Nesse complexo conjunto, a Medicina dos países desenvolvidos se afastou da classificação morfológica das doenças e esta utilizando a engenharia genética na busca de soluções para os problemas de saúde, entre outras, câncer, doenças degenerativas e o envelhecimento.
A Medicina do subdesenvolvimento, ainda continua empenhada, com muita dificuldade, no estudo da morfologia celular, sempre alterada pela desnutrição crônica e pelas doenças infecto contagiosas que dizimam de milhões de crianças por ano.

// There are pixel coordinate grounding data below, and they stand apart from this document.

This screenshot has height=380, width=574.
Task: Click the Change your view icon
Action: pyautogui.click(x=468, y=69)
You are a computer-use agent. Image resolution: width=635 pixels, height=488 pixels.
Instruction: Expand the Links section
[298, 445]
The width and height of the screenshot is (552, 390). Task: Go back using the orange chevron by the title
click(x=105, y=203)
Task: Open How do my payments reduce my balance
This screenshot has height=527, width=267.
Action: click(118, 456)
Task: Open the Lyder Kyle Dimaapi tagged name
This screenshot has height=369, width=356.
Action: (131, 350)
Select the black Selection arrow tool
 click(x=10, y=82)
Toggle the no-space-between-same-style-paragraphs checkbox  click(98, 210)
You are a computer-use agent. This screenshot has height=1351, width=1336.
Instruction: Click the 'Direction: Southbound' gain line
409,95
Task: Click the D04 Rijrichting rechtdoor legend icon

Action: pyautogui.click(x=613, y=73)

A Medicina é na atualidade um grande trem caminhando velozmente em direção dos laboratórios de estudo do genoma humano, com a saúde sendo conduzida para a intimidade da estrutura molecular dos genes.

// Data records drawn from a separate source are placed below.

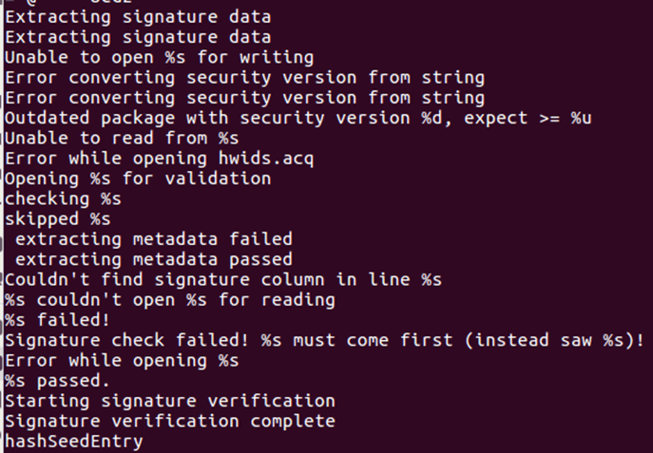This screenshot has height=453, width=653.
Task: Click 'Error while opening hwids.acq' text
Action: pyautogui.click(x=159, y=159)
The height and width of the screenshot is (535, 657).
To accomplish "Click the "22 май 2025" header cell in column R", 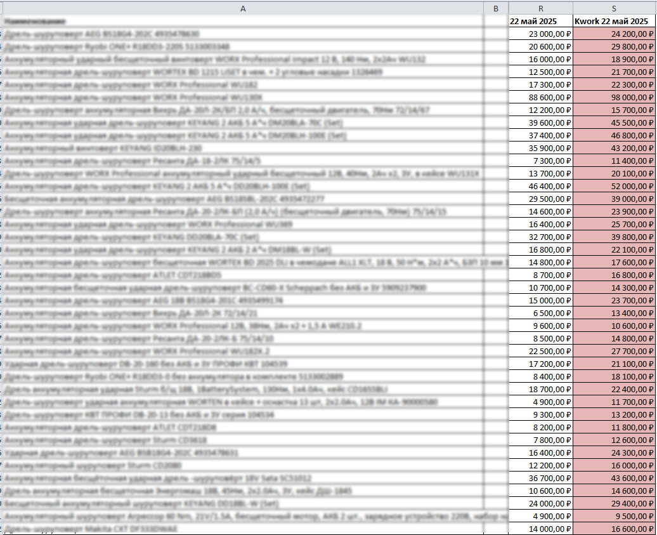I will [540, 22].
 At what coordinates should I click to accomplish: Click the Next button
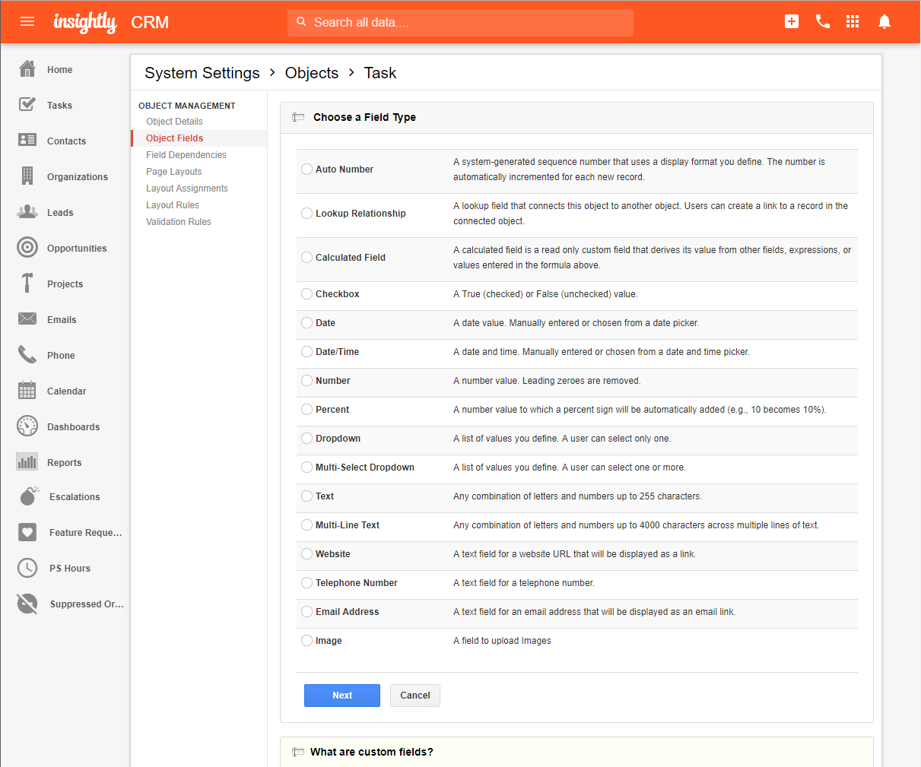coord(341,695)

As notícias sobre a engenharia genética são cada vez mais frequentes e completas, fazendo com que o tema entre nas casas como o anúncio de qualquer outro produto de consumo. A mídia mostra com grande destaque uma grande colheita de grãos ou a cura de certa doença, antes não imaginadas, tudo graças às pesquisas reveladoras dos segredos dos genes.
Hoje, mais do que nunca, é imperativo o repensar dos pressupostos teóricos da Medicina nesse novo contexto, mais especificamente depois da publicação dos trabalhos do pesquisador Susumu Tonegawa, ganhador do Nobel da Medicina de 1987, esclarecendo muitas dúvidas de como se efetiva a defesa interna do corpo frente aos microorganismos patogênicos. Ficou demonstrado que quando os linfócitos B se desenvolvem, segmentos do seu material gênico são selecionados e misturados para fornecer novos genes, dando origem a milhões de sequências variadas, capazes de iniciar a luta contra muitas doenças.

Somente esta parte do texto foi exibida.